◆ **About this exercise**: Look through the listing underneath for "screenshot", and copy every line that has it.

◆ **Data in this exercise**:
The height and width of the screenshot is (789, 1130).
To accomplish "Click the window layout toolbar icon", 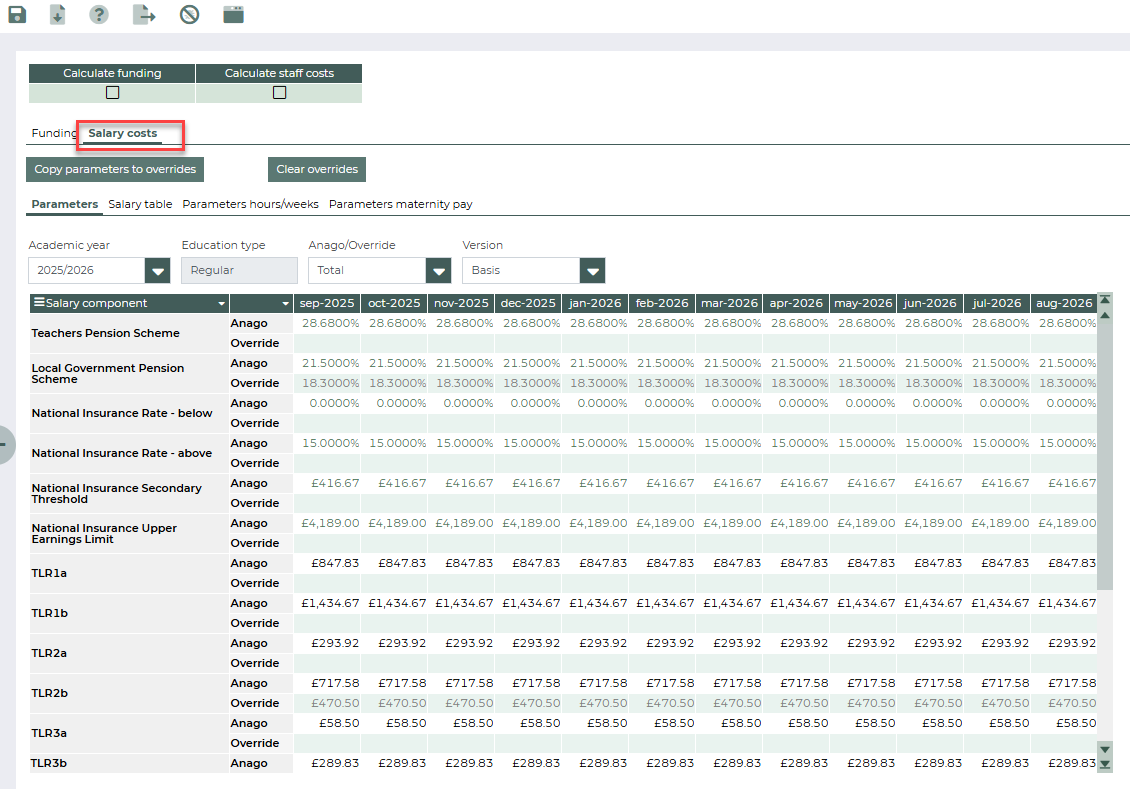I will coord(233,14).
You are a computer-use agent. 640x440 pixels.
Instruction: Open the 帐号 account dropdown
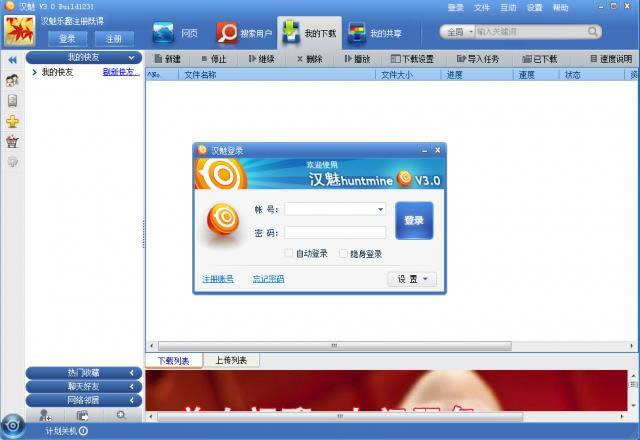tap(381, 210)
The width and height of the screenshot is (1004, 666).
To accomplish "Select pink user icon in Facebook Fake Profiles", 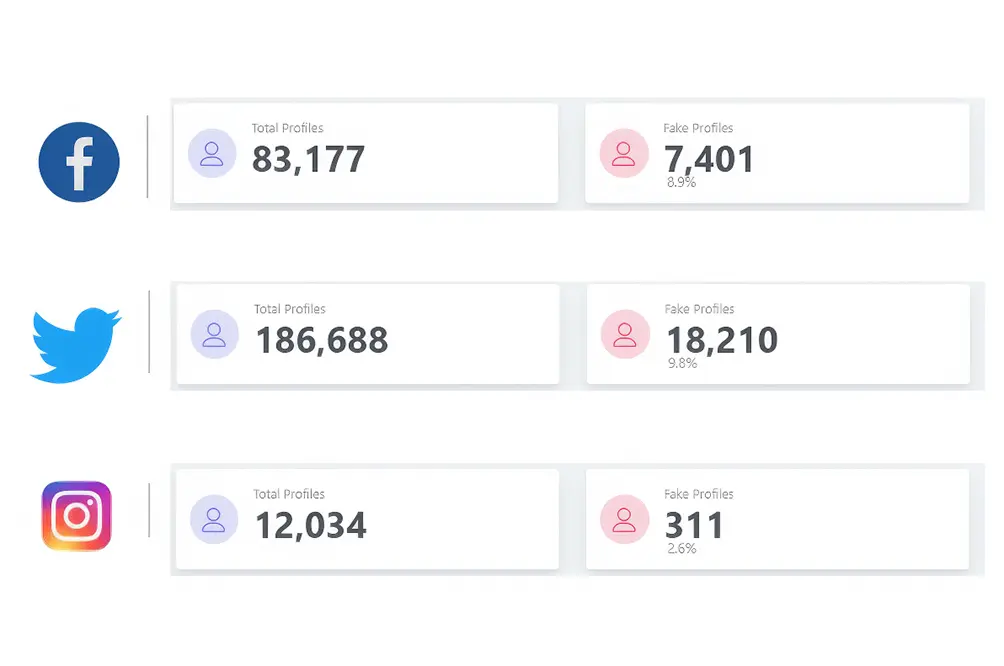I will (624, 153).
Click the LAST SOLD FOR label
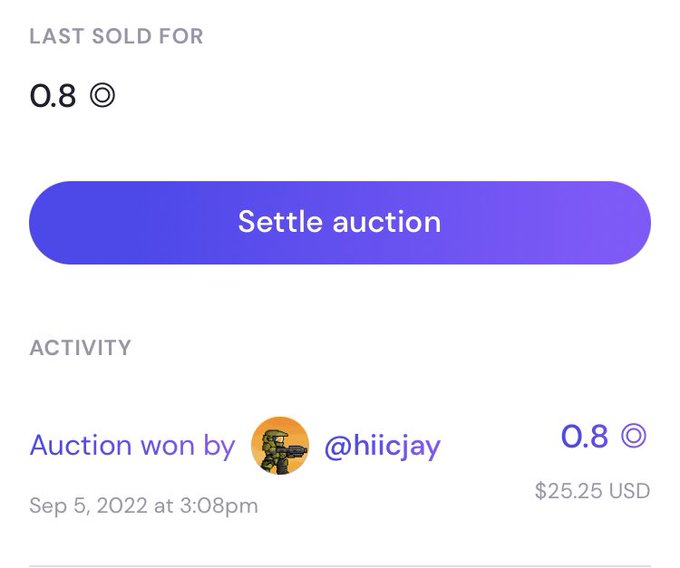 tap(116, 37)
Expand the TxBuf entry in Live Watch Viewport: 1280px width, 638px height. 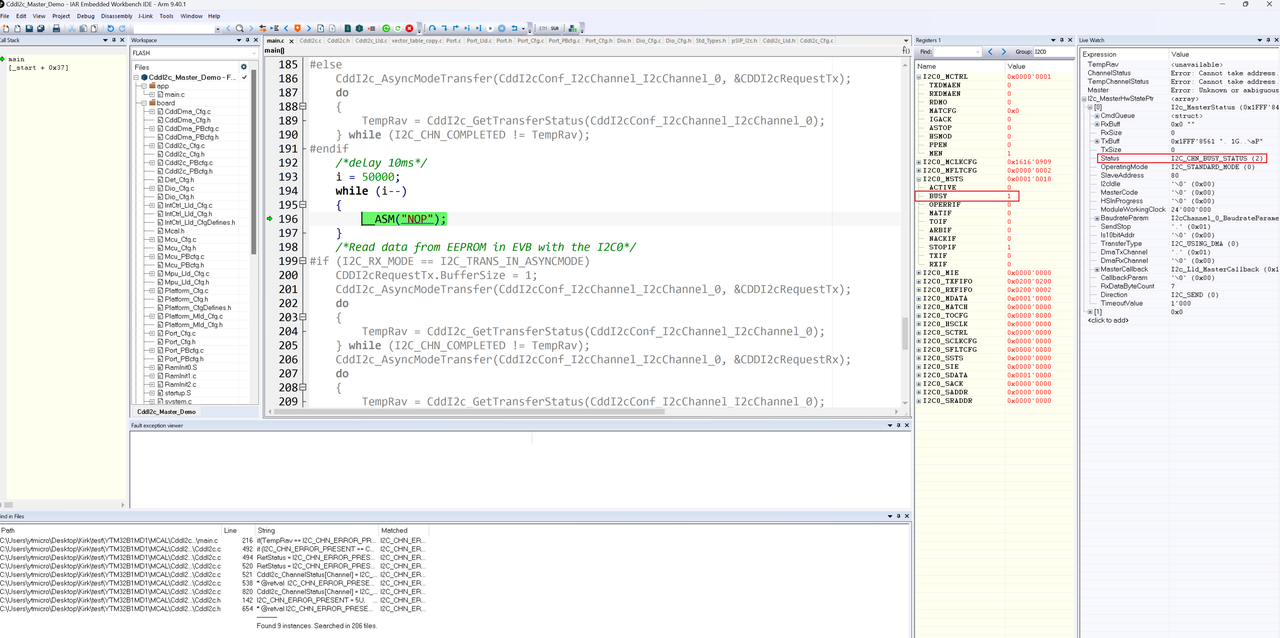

◆ **Result of this task**:
The height and width of the screenshot is (789, 1130).
The width and height of the screenshot is (1004, 666).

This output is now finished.